L’idea di sprecare la frutta con la motivazione dell’estetica rasenta la follia ed è il frutto di pura ignoranza. Innanzitutto l’estetica delle frutta non è quella di una natura morta, ma si definisce sulla base delle caratteristiche vitali di un frutto. I limoni, per esempio, specie quelli meridionali, acquistano una loro bellezza grazie agli spigoli, alle forme tozze che assumono. Un limone liscio è brutto, anche solo da guardare, e non ha alcuna originalità rispetto a tanti altri prodotti simili se non uguali. Stesso discorso per le mele, altro esempio. Tra le più belle ci sono le piccole annurche, ammaccate, deformi, screpolate.
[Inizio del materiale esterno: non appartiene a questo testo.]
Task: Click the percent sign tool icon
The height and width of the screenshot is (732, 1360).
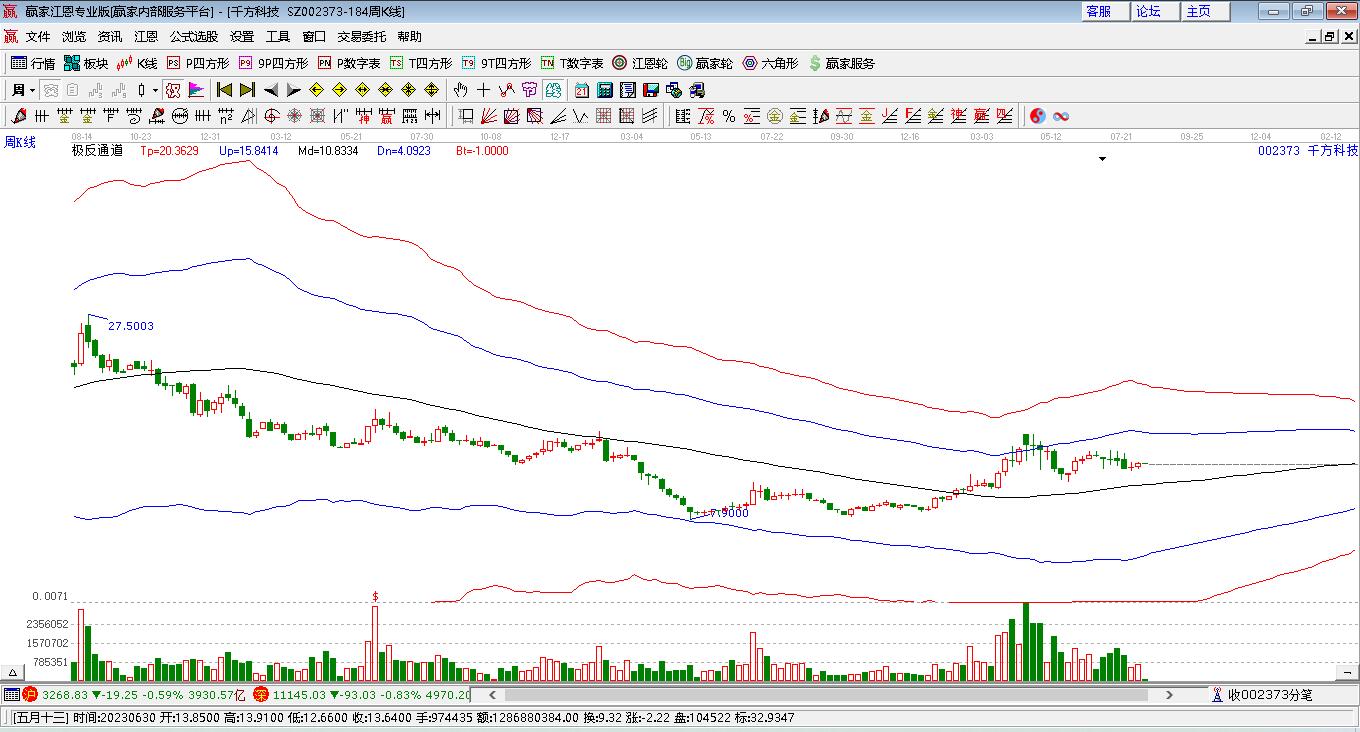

Per non parlare dei mirtilli: non c’è nulla di bello in quella forma sferica, perfetta come se fosse stata predisposta in laboratorio, di un mirtillo nero coltivato nelle serre. Brillano e colpiscono, invece, i mirtilli selvatici, con le loro curve, una diversa dall’altra.
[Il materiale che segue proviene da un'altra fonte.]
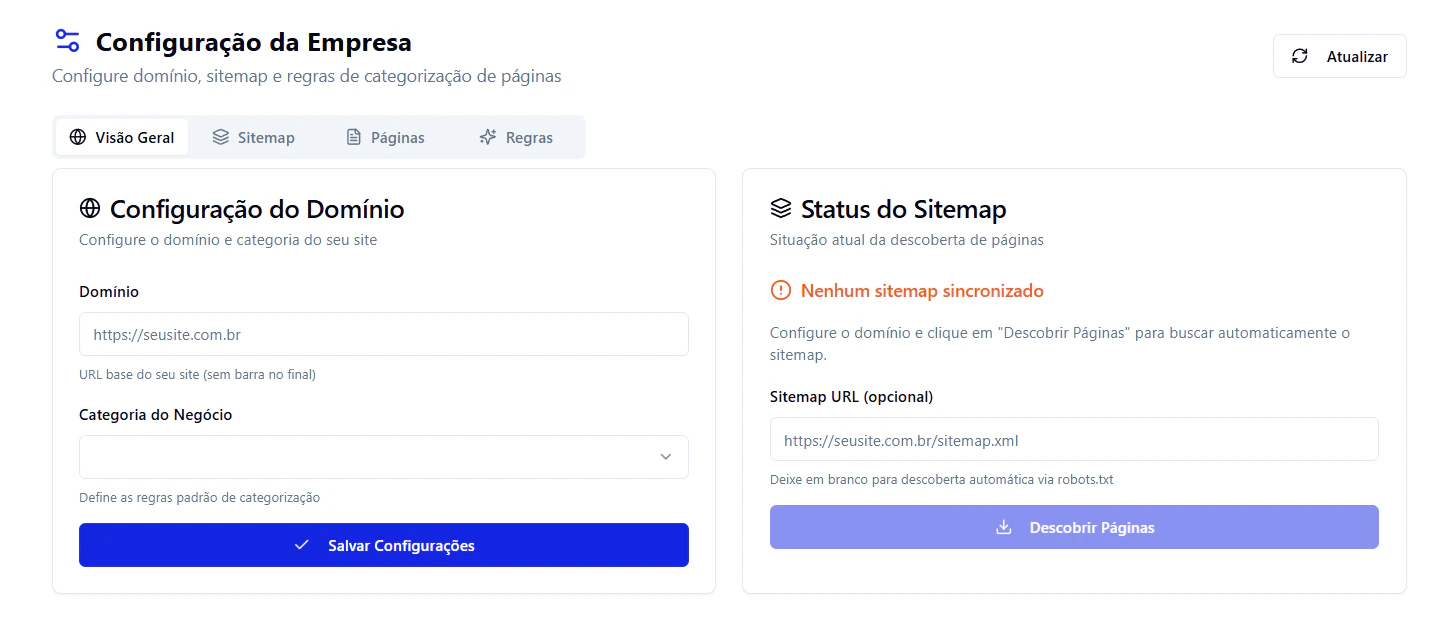Open the Páginas tab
LA FRUTTA BRUTTA È ANCHE LA PIÙ BUONA
Dall’estetica alla qualità. Chiunque sia fornito di un minimo di cultura della spesa ( su questo sito lo ripetiamo spesso: la spesa è conoscenza, e da questo punto inizia la lotta agli sprechi) sa bene che nel caso della frutta il rapporto tra la presunta bellezza e la bontà di un sapore è inversamente proporzionale. In tutti gli esempi che abbiamo fatto finora, ma l’elenco potrebbe essere molto più lungo, c’è un punto in comune: frutti più “brutti” sono decisamente più “buoni”.
PERCHÈ L’ESTETICA NON INCIDE SUL GUSTO
Le spiegazioni di questo fenomeno possono essere diverse. Un frutto meno tondeggiante ha ricevuto più sole nelle parti giuste, oppure è stato meno trattato. Piccole albicocche, pesche, prugne, sebbene ammaccate hanno avuto un processo di maturazione più efficace. E il loro sapore è migliore di un frutto che invece presenta canoni corretti di una presunta estetica del raccolto in campagna. Dunque, se gettiamo o scartiamo frutta solo in quanto “brutta” oltre allo spreco economico, in quanto stiamo infilando nella spazzatura prodotti che hanno un valore, dobbiamo calcolare lo spreco per il nostro piacere e la nostra salute. Stiamo gettando via la parte migliore della frutta.
TRASMORMARE UNO SPRECO IN UN’OPPORTUNITÀ
Le uniche risposte concrete contro lo scandalo dello spreco estetico, a parte i soliti appelli, come quello dell’Unione europea all’interno del Green New Deal, sono quelle che arrivano dalla tecnologia applicata alla produzione e al commercio. E sono risposte che tendono a trasformare lo spreco in un’opportunità di affari. Per esempio Cosìpernatura , un progetto che consente di acquistare prodotti agricoli con uno sconto fino al 50 per cento in 500 negozi del network NaturaSì. Un meccanismo simile, dare spazio a frutta “brutta” in cambio di prezzi scontati, lo si trova nei 386 punti vendita della catena di discount Penny Market.
ESEMPI DI PRODUZIONE VIRTUOSA
Poi ci sono le start up, come la milanese Bella Dentro, realizzata da due trentenni, Luca e Camilla: sono riusciti, soltanto con un’Ape car a creare una piccola alternativa allo scarto insensato, vendendo frutta e verdura “brutta” fuori ma bellissima dentro. O la pugliese WhyNok, nata grazie alla spinta della giornalista Lucrezia Argentieri. Accanto a diverse campagne di informazione per promuovere la conoscenza del rapporto tra estetica e qualità in agricoltura, il progetto comprende anche gli acquisti online, attraverso il sito www.whynok.com, della frutta “brutta” ma ottima.